§ TEXT SEGMENT:
So far we've allocated space at ->writepage() time. This has the disadvantage
that when we hit ENOSPC or other error, we cannot do much - either throw
away the data or keep the page indefinitely (and loose the data on reboot).
So allocate space already when a page is faulted in.

Signed-off-by: Jan Kara <[email protected]>
---
fs/ext3/file.c | 19 ++++-
fs/ext3/inode.c | 205 +++++++++++++++++++----------------------------
include/linux/ext3_fs.h | 1 +
3 files changed, 103 insertions(+), 122 deletions(-)

diff --git a/fs/ext3/file.c b/fs/ext3/file.c
index 5b49704..a7dce9d 100644
--- a/fs/ext3/file.c
+++ b/fs/ext3/file.c
@@ -110,6 +110,23 @@ force_commit:
return ret;
}

+static struct vm_operations_struct ext3_file_vm_ops = {
+ .fault = filemap_fault,
+ .page_mkwrite = ext3_page_mkwrite,
+};
+
+static int ext3_file_mmap(struct file *file, struct vm_area_struct *vma)
+{
+ struct address_space *mapping = file->f_mapping;
+
+ if (!mapping->a_ops->readpage)
+ return -ENOEXEC;
+ file_accessed(file);
+ vma->vm_ops = &ext3_file_vm_ops;
+ vma->vm_flags |= VM_CAN_NONLINEAR;
+ return 0;
+}
+
const struct file_operations ext3_file_operations = {
.llseek = generic_file_llseek,
.read = do_sync_read,
@@ -120,7 +137,7 @@ const struct file_operations ext3_file_operations = {
#ifdef CONFIG_COMPAT
.compat_ioctl = ext3_compat_ioctl,
#endif
- .mmap = generic_file_mmap,
+ .mmap = ext3_file_mmap,
.open = generic_file_open,
.release = ext3_release_file,
.fsync = ext3_sync_file,
diff --git a/fs/ext3/inode.c b/fs/ext3/inode.c
index fcfa243..bfed950 100644
--- a/fs/ext3/inode.c
+++ b/fs/ext3/inode.c
@@ -1431,18 +1431,6 @@ static sector_t ext3_bmap(struct address_space *mapping, sector_t block)

§ REQUESTS:
**a)** Return everything in the ext3 patch from "Signed-off-by: Jan Kara" down to "insertions(+), 122 deletions(-)", copied word for word.
**b)** Supply the next part of the ext3 patch, picking up right after its last line.
The items that come next are separate material, apart from the ext3 patch.

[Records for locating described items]
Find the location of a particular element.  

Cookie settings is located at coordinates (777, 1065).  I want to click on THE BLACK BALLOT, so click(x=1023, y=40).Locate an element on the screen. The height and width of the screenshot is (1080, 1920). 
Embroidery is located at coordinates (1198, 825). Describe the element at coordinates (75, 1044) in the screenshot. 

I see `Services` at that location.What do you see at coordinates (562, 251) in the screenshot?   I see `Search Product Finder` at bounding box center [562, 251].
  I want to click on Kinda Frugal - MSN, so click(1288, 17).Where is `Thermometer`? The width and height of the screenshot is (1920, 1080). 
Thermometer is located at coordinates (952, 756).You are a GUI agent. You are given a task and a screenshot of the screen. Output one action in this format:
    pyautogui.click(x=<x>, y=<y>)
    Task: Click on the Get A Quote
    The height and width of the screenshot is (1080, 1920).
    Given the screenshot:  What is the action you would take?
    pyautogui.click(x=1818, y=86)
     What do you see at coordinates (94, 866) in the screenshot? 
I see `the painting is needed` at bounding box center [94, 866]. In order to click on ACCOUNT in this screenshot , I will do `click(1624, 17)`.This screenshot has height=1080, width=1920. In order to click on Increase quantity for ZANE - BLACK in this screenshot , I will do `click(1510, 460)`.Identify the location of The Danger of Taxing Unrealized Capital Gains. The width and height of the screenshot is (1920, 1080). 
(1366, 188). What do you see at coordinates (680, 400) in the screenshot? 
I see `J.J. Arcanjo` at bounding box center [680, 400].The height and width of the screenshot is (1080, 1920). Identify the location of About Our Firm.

§ TASK ANSWERS:
**a)**
Signed-off-by: Jan Kara <[email protected]>
---
fs/ext3/file.c | 19 ++++-
fs/ext3/inode.c | 205 +++++++++++++++++++----------------------------
include/linux/ext3_fs.h | 1 +
3 files changed, 103 insertions(+), 122 deletions(-)

**b)**
return generic_block_bmap(mapping,block,ext3_get_block);
}

-static int bget_one(handle_t *handle, struct buffer_head *bh)
-{
- get_bh(bh);
- return 0;
-}
-
-static int bput_one(handle_t *handle, struct buffer_head *bh)
-{
- put_bh(bh);
- return 0;
-}
-
static int buffer_unmapped(handle_t *handle, struct buffer_head *bh)
{
return !buffer_mapped(bh);
@@ -1494,125 +1482,25 @@ static int buffer_unmapped(handle_t *handle, struct buffer_head *bh)
* We'll probably need that anyway for journalling writepage() output.
*
* We don't honour synchronous mounts for writepage(). That would be
- * disastrous. Any write() or metadata operation will sync the fs for
+ * disastrous. Any write() or metadata operation will sync the fs for
* us.
*
- * AKPM2: if all the page's buffers are mapped to disk and !data=journal,
- * we don't need to open a transaction here.
+ * Note, even though we try, we *may* end up allocating blocks here because
+ * page_mkwrite() has not allocated blocks yet but dirty buffers were created
+ * under the whole page, not just the part inside old i_size. We could just
+ * ignore writing such buffers but it would be harder to avoid it then just
+ * do it...
*/
-static int ext3_ordered_writepage(struct page *page,
+static int ext3_common_writepage(struct page *page,
struct writeback_control *wbc)
{
struct inode *inode = page->mapping->host;
- struct buffer_head *page_bufs;
- handle_t *handle = NULL;
int ret = 0;
- int err;
-
- J_ASSERT(PageLocked(page));
-
- /*
- * We give up here if we're reentered, because it might be for a
- * different filesystem.
- */
- if (ext3_journal_current_handle())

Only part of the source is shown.